Pump House Gallery, London 

In this new and ambitious commission for The Ground We Tread Ilona Sagar draws upon the scales of language associated with the space of care and emotional labour.

 

The performer acts as a mediator, reiterating spoken text in real-time as it is played back through headphones. The live-work pushes the performer to their limits, using a durational verbatim and gestural technique. The resulting broken conversation between participating speakers is as much about the stutters and mistakes of the voice as it is the delivered text. Core to the installation is Ilona Sagar's  collaboration with Dr. Stephen Hicks, IMU, body and eye tracking data is capture from the performers generating a text work, and other responsive visualisations, throughout the exhibition, which play with the paradigms of power between technology and the body.

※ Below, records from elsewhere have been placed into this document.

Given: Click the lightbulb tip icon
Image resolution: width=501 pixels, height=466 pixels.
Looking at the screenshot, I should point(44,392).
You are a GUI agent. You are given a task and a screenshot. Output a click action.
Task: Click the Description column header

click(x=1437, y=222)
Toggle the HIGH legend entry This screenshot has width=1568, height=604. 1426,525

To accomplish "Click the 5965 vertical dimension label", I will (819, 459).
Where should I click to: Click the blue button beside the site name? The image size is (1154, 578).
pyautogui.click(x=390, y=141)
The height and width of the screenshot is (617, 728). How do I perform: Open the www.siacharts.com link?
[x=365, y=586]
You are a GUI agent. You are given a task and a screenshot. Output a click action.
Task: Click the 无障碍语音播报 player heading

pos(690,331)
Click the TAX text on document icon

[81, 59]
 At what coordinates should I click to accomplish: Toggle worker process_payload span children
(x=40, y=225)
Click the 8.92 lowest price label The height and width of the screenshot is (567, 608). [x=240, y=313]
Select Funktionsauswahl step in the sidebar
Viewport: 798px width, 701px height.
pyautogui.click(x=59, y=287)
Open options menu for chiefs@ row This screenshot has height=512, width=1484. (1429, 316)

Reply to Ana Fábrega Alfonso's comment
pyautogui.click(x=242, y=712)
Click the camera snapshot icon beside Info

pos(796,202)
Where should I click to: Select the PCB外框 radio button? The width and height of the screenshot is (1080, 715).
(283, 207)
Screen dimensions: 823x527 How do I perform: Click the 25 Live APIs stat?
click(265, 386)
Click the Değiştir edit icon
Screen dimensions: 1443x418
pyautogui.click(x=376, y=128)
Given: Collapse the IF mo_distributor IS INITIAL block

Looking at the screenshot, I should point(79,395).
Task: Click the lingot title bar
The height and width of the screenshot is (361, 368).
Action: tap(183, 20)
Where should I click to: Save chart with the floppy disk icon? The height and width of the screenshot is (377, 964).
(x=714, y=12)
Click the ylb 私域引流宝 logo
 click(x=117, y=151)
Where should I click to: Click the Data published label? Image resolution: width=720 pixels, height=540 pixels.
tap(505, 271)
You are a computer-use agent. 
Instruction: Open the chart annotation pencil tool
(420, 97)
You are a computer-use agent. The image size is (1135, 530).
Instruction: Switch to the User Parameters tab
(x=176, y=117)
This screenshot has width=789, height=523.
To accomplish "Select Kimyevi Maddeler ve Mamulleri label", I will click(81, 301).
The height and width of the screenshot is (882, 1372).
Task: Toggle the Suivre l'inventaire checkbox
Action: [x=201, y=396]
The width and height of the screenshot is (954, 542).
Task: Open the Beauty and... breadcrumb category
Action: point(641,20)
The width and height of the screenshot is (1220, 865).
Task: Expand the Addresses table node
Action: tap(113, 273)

In recent times, new terms such as the 'quantified self' highlight the increasing neurosis associated with our individual wellness.  Such wearable devices are data-rich, always on and are profitable forms of self-surveillance. Perversely, the obsession with personal monitoring and wellness comes at a time when our relationship to public welfare and benefits is unhinging. Whilst we become slowly more focused on our individual, internal narratives and mental wellbeing, our relationship to the public domain becomes increasingly distant.

Device culture has now made the human body evermore remote and co-dependent on technology. Pioneering advances in user-driven technologies threaten to shift our social interactions from one of collective interests to networks of individual desires.